Andreas Sommerfeldt, materials specialist and lead technician on the project at the Danish Technological Institute explains that the project has been running since 2017, and set out initially with the same goal as those other companies – to create a new type of resin that was designed specifically with recyclability in mind – but that challenges remain .
“It is always difficult to predict how fast things will mature. There are still some limitations that we’re trying to figure out to make it [scalable]”, says Sommerfeldt. “How much [material] can you recover? How does this lifecycle look throughout our recycling process? If it’s relevant or not, that’s really difficult to say from an experiment. You need to have some sort of real life [scenario].
“But the first stepping stone is that there is now a partner that is willing to take on this challenge,” he ads. Before, there was only Vestas and Odin, but now “there is actually someone who is responsible for handling waste.”
The technology “would also be an economic solution for the waste handler; it’s also business” notes Søren Haack, project lead at the Danish Technological Institute. “There’s a lot that needs to be optimised before it is a really well upscaled industrial case that also makes sense businesswise … It’s a far way to carrying materials around in the lab to driving around globally.”
“We need to look back, and we need to look forward”
Yet the question remains: what does this new chemical process mean for the future of wind turbine recycling? A significant amount of time, money and resources have already been put into researching and developing alternative composite resins for turbine blades. Once CETEC’s new technology is ready for commercialisation and old turbines are turned recyclable, might these new developments be rendered obsolete?
“I think it’s always nice that you have competitive or parallel supporting solutions for recyclability. One solution might fit one case, and another might fit another case”, Haack explains, adding that if a material is “designed forrecyclability, that’s of course the most elegant solution”.

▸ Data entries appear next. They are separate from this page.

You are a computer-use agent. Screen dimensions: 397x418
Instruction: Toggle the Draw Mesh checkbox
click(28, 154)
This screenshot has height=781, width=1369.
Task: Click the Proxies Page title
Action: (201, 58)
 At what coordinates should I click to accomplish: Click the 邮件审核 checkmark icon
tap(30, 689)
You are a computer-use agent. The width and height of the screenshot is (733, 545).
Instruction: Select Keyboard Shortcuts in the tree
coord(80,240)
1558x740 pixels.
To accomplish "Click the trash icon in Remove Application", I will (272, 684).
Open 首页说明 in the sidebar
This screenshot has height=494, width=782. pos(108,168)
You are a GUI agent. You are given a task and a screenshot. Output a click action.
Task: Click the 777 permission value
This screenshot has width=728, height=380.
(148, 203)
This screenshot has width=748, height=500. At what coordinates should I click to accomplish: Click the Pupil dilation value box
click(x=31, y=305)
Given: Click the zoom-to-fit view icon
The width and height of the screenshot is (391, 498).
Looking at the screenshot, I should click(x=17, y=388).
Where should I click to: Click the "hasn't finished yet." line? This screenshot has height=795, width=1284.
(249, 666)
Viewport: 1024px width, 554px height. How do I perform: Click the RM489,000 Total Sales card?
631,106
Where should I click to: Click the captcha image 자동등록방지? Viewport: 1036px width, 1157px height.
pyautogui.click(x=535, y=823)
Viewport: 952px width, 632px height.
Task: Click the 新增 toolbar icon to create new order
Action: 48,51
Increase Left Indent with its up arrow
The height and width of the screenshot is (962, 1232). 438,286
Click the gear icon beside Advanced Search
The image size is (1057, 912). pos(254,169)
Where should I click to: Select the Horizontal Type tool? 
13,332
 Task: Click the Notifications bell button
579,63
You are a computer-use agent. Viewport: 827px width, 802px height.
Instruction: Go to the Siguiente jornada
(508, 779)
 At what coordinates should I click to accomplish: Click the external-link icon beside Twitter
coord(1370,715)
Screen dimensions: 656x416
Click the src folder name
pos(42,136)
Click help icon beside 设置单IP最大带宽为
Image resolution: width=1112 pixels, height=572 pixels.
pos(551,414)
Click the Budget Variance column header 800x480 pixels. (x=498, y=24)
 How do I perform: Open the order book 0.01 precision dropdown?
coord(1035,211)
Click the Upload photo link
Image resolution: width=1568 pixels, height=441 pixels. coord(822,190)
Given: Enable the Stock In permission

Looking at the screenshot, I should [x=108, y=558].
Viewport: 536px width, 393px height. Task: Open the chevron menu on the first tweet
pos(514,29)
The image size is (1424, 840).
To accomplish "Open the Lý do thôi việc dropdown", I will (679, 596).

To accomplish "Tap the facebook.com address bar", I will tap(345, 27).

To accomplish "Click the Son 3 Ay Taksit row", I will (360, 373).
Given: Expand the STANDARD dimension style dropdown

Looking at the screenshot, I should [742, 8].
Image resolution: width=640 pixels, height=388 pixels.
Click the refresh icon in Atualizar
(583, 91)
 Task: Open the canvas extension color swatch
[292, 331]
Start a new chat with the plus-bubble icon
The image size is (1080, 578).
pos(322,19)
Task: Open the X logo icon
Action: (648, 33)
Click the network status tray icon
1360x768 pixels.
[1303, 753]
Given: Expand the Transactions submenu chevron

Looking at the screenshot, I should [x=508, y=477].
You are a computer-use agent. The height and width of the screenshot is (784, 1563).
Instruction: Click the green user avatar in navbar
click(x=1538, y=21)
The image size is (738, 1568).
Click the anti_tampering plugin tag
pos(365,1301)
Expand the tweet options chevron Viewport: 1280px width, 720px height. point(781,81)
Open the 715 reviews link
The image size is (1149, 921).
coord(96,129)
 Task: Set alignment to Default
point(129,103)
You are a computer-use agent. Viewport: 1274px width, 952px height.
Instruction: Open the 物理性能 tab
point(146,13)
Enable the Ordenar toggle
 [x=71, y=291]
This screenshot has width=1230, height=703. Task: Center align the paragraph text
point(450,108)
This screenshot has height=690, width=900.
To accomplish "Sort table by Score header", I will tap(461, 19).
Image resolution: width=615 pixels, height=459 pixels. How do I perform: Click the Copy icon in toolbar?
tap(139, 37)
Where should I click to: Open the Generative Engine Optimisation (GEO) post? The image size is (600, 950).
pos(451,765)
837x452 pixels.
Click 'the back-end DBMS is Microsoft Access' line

“From a material specialist perspective, I think what it will come down to is that this [epoxy] is a very, very robust material. It’s always been designed towards doing some of the more extreme things that a material should be able to do, which always makes recycling difficult”, Sommerfeldt says. “In comparison, those things [alternative resins] they are making now, it’s a very elegant solution, to make a design for recycling.”
He used an analogy comparing the chemical process used to break down epoxy resin to a hammer, explaining that the more robust a material is, the bigger the hammer needs to be, and the harder it needs to be hit. “So in all cases, once you design for recycling, you also make life easier on yourself in the end. So that you don’t need so specialised [a solution] or so big a hammer”.
In other words, “we need to look back, and we need to look forward”, says Haack. “I think we will also see a ban for landfilling decommissioned blades, not 25 years from now, in the very near future”, he added, making the requirement for an immediate solution to current blade recyclability a potential legal issue as well as an economic and environmental one.
But for everything it solves now, as Haack and Sommerfeldt explain, it might be best, for future ease, to continue to design and commercialise blades made with recyclability in mind from the outset. “Of course, we still need to design for future products, and how to achieve circularity with those products”, Haack concludes.